Um comparativo entre as duas abordagens através de uma ilustração talvez seja mais apropriado! Vejamos:
Você deve estar perguntando-se: "mas o que tem isto a ver com o foco do artigo?". Na verdade, não muito, exceto se você estiver interessado em saber como funciona um "CoPP" numa plataforma como o Cisco ASR 9000, pois aí, neste caso, faz todo o sentido explicar um pouco da plataforma!
Conhecendo o Local Packet Transport Services (LPTS)
Se eu citasse que o LPTS é o serviço de proteção do plano de controle de roteadores baseados no Cisco IOS XR Software, eu não estaria errado. No entanto, o LPTS faz bem mais que isto.
Enquanto o LPTS é melhor conhecido por sua habilidade em proteger e "blindar" o plano de controle de tráfego indesejado, o mecanismo é ao mesmo tempo um componente fundamental na infraestrutura do IOS XR e serve a múltiplos propósitos e funções. A origem do LPTS foi a necessidade de efetivamente gerenciar o tráfego enviado para o router em um sistema que possui uma arquitetura amplamente distribuída e com várias CPU ativas simultaneamente. Mas foquemos aqui na parte que diz respeito à proteção do plano de control. As principais funções do LPTS nesta questão:
- Controlar o fluxo de recebimento pacotes fragmentados que tem como destino endereços IP do próprio roteador.
- Controlar o fluxo de recebimento de pacotes oriundos de protocolos IGP.
- Controlar o fluxo de recebimento de pacotes oriundos do protocolo BGP.
- Fazendo o mesmo com relação a todo e qualquer protocolo (ex: LDP, RSVP, PIM, etc.) com destino ao próprio roteador.
- Controlar o fluxo de recebimento de pacotes oriundos de protocolos de gerenciamento (ex: Telnet, SSH, SNMP, RADIUS, TACACS+), além de muitos outros (ex: NTP, CDP, LLDP, etc.).
- Filtrar e policiar todo o tipo de tráfego destinado ao próprio roteador, o tráfego "for-us".

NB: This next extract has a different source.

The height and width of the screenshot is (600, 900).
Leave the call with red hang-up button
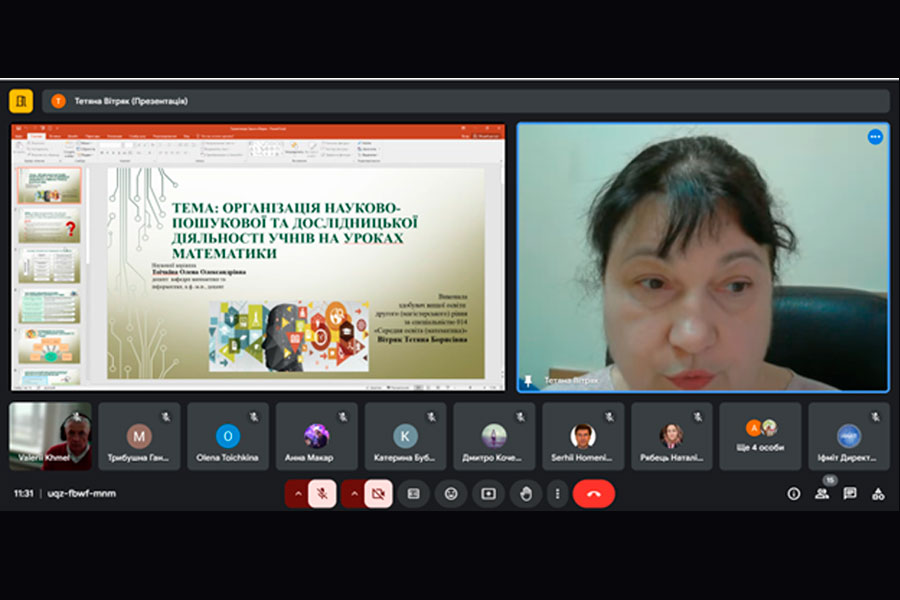pos(593,493)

O LPTS já vem implementado, pronto mesmo, para a maioria dos projetos com este tipo de equipamento. Os valores/taxas padrão de cada policer do LPTS costumam a atender bem a uma diversidade muito grande de cenários e situações. No entanto, em casos específicos, você certamente terá que ajustar algumas destas policers para atender as suas necessidades. Por exemplo:
- Ajuste da quantidade de pacotes de requisições de ARP destinadas à pilha local de cada line card, pois o ARP roda diretamente no line card e os valores padrões talvez não atendam as necessidades de certos tipos de conexões externas (ex: IX em São Paulo tem altíssimo volume de tráfego ARP, e as policers padrão do LPTS podem ser inadequadas para lidar com isto).
- Ainda na questão do ARP, outra situação: volume de tráfego ARP proveniente de domínios L2 muito grandes de uma L2VPN/Bridge Domain.
- Se há a expectativa de processamento de pacotes fragmentados em índices elevados, fatalmente você deverá ajustar os policers correspondentes. No entanto, idealmente, procure refazer o seu projeto de infraestrutura para acomodar melhor o tráfego sem que haja necessidades de fragmentação de pacotes.
Embora as ferramentas citadas aqui (CoPP/dCoPP e LPTS) sejam específicas de plataformas Cisco, fique atento: muito provavelmente o seu equipamento possui uma ferramenta ou recurso disponível para a mesma necessidade!